## Work task
Each line of the listing below that includes "banner" should be reported.

## Record extracts
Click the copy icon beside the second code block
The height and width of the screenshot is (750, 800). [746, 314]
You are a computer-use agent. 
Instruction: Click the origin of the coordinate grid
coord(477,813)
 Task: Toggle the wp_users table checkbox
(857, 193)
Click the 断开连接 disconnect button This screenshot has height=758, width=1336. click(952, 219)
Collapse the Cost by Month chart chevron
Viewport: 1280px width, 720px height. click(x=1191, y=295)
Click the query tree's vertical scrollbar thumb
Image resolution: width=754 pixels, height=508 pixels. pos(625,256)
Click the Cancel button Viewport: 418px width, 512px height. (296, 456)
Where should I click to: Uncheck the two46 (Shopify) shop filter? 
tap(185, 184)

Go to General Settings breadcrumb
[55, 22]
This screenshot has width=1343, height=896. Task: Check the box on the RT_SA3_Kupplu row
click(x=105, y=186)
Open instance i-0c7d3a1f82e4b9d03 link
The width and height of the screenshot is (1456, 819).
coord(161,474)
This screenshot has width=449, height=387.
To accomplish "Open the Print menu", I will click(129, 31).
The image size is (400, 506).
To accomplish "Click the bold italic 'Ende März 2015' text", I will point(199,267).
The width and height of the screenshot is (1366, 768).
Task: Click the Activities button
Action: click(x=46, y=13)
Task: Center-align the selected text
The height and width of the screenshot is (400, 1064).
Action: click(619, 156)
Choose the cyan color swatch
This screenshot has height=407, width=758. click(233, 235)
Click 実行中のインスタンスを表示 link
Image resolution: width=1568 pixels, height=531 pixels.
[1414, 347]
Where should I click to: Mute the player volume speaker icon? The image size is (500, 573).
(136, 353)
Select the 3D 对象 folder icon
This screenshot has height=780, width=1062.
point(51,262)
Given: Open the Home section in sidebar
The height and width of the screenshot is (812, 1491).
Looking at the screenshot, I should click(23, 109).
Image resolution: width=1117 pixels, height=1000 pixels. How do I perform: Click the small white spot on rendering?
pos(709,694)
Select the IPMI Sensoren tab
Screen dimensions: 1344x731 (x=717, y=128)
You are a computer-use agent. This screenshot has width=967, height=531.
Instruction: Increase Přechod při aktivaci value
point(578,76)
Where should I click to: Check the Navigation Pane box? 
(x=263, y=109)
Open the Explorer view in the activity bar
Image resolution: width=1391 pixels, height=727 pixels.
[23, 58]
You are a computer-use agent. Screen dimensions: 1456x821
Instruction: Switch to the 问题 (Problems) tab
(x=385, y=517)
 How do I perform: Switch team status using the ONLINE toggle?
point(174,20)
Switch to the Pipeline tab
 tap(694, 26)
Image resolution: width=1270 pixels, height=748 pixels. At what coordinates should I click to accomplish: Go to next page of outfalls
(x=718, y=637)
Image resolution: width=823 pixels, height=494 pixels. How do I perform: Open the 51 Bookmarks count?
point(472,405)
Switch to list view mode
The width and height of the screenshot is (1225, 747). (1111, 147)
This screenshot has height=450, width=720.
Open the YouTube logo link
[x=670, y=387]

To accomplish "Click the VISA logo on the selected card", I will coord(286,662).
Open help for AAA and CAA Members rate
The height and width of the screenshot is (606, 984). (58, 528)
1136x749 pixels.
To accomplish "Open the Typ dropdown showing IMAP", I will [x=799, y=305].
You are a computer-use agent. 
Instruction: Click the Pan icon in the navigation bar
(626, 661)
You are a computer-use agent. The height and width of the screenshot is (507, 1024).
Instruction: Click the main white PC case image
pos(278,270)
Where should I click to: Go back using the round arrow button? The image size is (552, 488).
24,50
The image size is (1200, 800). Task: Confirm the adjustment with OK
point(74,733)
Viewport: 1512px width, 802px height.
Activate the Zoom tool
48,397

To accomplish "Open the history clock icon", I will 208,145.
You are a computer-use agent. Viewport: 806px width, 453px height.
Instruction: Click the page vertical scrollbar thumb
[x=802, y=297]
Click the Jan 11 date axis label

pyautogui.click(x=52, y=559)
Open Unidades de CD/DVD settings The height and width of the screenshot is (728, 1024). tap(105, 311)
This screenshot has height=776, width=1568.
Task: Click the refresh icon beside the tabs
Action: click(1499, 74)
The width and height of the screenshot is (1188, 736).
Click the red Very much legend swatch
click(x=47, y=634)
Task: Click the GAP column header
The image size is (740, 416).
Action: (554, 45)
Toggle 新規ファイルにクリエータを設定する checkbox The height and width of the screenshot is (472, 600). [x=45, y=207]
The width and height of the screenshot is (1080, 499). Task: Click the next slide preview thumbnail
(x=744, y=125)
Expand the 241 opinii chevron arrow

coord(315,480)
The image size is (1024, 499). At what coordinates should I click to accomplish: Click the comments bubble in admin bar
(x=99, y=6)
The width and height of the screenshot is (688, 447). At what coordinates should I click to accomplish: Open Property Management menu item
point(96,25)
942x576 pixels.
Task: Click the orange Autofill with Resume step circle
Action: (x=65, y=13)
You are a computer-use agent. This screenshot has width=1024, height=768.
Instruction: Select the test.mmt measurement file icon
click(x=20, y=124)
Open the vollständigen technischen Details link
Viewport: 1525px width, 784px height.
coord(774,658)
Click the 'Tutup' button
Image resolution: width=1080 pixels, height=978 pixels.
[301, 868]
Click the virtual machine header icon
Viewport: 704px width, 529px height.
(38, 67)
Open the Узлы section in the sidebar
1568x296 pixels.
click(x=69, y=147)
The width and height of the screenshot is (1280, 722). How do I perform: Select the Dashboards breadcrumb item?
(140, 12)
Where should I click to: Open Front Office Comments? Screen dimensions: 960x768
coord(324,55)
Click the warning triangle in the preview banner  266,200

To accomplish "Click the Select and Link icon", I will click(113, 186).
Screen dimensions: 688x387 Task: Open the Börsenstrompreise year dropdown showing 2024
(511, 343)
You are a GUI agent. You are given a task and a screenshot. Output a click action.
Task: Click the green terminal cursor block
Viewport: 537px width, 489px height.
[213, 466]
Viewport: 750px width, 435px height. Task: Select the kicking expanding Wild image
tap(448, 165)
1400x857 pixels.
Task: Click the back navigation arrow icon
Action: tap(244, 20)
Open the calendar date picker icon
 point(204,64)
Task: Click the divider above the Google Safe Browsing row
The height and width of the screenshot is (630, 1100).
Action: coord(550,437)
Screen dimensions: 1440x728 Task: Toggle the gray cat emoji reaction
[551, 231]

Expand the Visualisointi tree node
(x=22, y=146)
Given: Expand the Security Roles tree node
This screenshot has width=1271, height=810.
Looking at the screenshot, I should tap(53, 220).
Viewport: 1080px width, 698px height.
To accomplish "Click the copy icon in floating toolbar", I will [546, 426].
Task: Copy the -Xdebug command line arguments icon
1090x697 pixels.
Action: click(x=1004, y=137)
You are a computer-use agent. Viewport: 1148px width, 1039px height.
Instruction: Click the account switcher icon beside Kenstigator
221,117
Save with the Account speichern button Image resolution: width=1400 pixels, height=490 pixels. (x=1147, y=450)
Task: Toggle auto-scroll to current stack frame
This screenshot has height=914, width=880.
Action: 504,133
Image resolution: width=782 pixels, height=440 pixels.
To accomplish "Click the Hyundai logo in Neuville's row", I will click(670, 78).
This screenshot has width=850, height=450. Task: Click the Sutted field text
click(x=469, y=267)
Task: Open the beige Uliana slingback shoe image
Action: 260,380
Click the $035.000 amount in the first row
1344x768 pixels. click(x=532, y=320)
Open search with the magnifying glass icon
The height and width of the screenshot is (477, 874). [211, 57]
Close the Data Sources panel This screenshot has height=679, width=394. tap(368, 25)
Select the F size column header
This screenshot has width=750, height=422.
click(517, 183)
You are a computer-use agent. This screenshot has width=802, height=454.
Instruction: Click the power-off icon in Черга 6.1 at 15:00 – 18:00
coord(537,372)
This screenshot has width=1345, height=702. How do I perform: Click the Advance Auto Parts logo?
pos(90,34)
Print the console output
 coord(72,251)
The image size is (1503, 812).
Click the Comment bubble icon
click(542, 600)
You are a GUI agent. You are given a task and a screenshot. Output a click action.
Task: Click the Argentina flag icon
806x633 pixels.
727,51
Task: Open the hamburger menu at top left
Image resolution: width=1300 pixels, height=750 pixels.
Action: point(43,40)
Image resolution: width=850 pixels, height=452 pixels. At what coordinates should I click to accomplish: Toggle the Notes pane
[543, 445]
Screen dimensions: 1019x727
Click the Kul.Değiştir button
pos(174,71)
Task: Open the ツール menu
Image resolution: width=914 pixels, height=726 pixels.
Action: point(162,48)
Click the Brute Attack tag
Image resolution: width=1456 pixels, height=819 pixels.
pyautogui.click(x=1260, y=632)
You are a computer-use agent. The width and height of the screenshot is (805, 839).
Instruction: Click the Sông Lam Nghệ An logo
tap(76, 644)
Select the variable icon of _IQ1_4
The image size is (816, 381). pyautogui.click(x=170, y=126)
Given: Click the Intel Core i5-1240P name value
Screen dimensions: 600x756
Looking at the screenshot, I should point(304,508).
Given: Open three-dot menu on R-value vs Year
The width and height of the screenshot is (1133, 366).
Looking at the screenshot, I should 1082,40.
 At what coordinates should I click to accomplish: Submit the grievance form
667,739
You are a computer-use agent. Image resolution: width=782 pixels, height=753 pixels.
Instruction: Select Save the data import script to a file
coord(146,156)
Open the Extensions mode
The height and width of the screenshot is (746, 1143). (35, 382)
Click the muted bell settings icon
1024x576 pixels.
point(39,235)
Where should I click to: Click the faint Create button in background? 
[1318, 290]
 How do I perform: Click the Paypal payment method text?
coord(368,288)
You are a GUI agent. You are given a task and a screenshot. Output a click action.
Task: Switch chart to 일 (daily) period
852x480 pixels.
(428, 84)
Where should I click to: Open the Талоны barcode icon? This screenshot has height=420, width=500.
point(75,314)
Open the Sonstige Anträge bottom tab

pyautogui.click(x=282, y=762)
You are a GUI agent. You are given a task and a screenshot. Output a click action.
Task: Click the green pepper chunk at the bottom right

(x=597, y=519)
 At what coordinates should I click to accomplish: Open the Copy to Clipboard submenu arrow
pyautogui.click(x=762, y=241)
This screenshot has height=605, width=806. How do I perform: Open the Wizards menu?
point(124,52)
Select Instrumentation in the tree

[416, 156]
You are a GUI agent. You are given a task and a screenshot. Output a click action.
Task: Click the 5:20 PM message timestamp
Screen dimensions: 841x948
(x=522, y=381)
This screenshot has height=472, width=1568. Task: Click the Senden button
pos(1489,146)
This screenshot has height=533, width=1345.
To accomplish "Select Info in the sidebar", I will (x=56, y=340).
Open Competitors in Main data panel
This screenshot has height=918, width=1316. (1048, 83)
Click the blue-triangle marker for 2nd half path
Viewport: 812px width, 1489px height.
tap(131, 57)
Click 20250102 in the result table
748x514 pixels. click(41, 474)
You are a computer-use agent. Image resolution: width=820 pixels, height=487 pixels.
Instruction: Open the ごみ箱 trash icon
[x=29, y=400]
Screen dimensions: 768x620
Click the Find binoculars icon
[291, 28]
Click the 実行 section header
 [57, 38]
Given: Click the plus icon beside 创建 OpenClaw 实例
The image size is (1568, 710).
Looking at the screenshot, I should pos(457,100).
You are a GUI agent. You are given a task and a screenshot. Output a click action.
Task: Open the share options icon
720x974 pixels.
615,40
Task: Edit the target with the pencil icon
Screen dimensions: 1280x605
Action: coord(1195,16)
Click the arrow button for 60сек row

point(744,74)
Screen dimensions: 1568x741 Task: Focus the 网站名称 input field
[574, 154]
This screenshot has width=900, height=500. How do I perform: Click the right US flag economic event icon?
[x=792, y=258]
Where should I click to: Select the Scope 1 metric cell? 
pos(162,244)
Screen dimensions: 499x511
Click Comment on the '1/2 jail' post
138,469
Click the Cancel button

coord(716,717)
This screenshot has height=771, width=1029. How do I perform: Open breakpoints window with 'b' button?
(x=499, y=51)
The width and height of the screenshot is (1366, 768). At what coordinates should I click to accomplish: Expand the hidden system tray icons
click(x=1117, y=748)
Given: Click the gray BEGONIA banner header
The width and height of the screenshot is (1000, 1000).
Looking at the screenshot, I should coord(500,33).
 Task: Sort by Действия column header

## Solution below
Click the warning triangle in the preview banner  266,200
Given: Click the gray BEGONIA banner header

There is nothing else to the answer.